It's reassuring to learn that North American cities, states, and provinces have filled all the potholes and housed all the homeless and are getting down to the real business of government: creating catchy tourism slogans. (See recent efforts by Seattle, Manitoba, and Indianapolis, for starters, and go deeper with this post and this list of the 50 top U.S. city slogans. It's hard to top "Where Yee-Ha Meets Olé," although "Experience Our Sense of Yuma" comes close.)
Some of these civic units have paid bushels of money for dubious returns. Sacramento, however, has modest goals and a budget to match: It's offering a $20 gift certificate to Temple Fine Coffee and Tea on 10th Street to anyone who can come up with one word that defines California's capital city. (For its part, Temple Coffee calls itself "innovative," with "a well knowledgeable staff"--sic.) According to Bob Shallit at the Sacramento Bee, submissions so far have included "poised," "real," and "captivating."
My brother David, who forwarded me the Bee article, reports that someone else nominated "cheap."
I lived in Sacramento for one scorching summer, in a third-floor walk-up with no air-conditioning, so I actually can think of several other words to describe the place. But that was then; perhaps some of you will have a fresher perspective. Submit your word here; contest ends May 31.
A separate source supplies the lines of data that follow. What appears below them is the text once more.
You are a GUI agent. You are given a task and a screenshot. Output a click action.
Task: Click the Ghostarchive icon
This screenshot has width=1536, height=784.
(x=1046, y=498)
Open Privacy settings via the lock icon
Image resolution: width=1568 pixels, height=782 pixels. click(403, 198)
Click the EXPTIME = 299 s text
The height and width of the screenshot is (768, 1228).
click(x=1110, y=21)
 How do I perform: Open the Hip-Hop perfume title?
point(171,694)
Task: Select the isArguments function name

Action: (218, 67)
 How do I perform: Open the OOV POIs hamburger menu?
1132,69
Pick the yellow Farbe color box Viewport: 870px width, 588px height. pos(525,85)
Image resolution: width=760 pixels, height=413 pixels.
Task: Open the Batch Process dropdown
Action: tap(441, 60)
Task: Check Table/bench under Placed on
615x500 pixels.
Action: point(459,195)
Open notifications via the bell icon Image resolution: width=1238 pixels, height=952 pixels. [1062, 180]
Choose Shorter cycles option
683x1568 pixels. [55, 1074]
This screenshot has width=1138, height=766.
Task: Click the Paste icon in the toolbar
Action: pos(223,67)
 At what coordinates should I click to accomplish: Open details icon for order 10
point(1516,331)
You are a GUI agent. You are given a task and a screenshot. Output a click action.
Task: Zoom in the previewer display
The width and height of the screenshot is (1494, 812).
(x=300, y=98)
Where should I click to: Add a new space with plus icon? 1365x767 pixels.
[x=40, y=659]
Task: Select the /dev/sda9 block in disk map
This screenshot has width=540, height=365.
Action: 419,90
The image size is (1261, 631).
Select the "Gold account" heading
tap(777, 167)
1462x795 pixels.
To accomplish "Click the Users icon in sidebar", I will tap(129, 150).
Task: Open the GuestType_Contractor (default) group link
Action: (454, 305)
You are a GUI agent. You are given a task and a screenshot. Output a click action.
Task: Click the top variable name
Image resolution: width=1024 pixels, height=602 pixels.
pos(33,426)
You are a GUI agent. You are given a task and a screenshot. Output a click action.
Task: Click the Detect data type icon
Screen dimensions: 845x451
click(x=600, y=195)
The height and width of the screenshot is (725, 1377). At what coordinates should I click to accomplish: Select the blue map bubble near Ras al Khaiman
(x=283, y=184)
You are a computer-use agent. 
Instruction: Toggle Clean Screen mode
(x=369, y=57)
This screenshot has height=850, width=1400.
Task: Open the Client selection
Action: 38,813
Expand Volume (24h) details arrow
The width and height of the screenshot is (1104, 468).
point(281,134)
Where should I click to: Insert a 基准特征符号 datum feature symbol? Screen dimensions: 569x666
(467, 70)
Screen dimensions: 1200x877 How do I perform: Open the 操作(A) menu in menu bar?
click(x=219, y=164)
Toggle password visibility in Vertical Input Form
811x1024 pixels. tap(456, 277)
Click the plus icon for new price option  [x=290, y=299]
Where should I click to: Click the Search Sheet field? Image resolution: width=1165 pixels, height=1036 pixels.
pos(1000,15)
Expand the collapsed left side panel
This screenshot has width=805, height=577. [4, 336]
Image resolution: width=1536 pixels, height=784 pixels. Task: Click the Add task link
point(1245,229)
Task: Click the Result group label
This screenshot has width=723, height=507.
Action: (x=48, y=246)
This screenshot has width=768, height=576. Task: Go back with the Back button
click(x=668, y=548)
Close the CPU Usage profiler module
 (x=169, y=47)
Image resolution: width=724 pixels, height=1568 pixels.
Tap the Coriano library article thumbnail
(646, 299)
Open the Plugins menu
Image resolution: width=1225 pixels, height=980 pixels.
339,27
Being from the Indianapolis of 1961 to 1979, I always liked that era's nickname, "Crossroads of America". This referred to Indy's spot as a hub in the interstate highway system. My Cub Scout Troop was in the Crossroads of America Council. The "roads" element even tipped a small hat to motor sports, the city's only claim to international fame.
Of course, the nickname that stuck was the one the truckers gave it back in the "Convoy" days - Naptown. Appropriate (sleepy), short, linguistically-based (from the heavily-stressed fourth sylable), memorialized by the great FM rock station WNAP.
Now there's a great women's roller derby team, called the Naptown Roller Girls. I bought my wife a shirt.